Chancellor Jeremy Hunt is today charing a crisis meeting of mortgage lenders, as calls mount for him to take action to help the private rental sector as well as owner occupiers.
So far Hunt has resisted all calls to intervene, even though Bank of England base rate is now 5.0 per cent - the highest for some 15 years and equivalent to a base rate of around 13 per cent at the time that the tax break MIRAS existed.
Ben Beadle - chief executive of the National Residential Landlords Association - comments: “This will add further pressure on renters and landlords alike. Some 85 per cent of buy to let mortgages are interest only, making them especially hard hit by rising mortgage costs. Some landlords have seen mortgage payments rise by almost 240 per cent since December 2021.
“Analysis for the NRLA has found that 735,000 rental properties could be lost across the UK if interest rates peaked at five per cent, further exacerbating the supply crisis renters are facing.
“It makes no sense to have a tax system that discourages investment in the homes renters need, and benefit payments that fail to provide vulnerable tenants with the assurance that they can afford their rents. The Chancellor needs to take urgent action to support the rental market by reintroducing mortgage interest relief in full and unfreezing housing benefit rates.”

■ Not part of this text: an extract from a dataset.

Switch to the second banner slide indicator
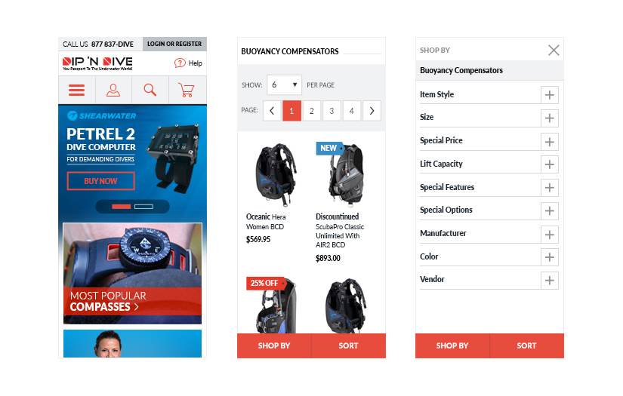This screenshot has width=623, height=396. coord(143,207)
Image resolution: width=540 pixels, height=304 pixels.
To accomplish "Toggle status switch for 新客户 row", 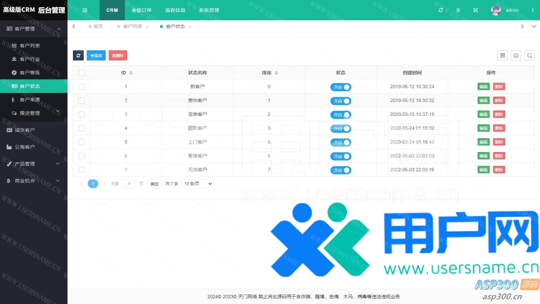I will tap(341, 87).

And a specialist mortgage broker - Angus Stewart, chief executive of online firm Property Master - comments: “The continued increase in interest rates is causing a perfect storm. George Osborne’s changes to the rules on interest rate relief in 2015 had minimal impact when interest rates were low. However, they are now seriously impacting the profitability of a landlord’s business.
“Coupled with much tougher affordability rules means that many landlords cannot remortgage at current rent levels leaving them on the lender’s SVR some of which are approaching 10 per cent. They are mortgage prisoners, and the logical option is to sell or substantially increase rent.”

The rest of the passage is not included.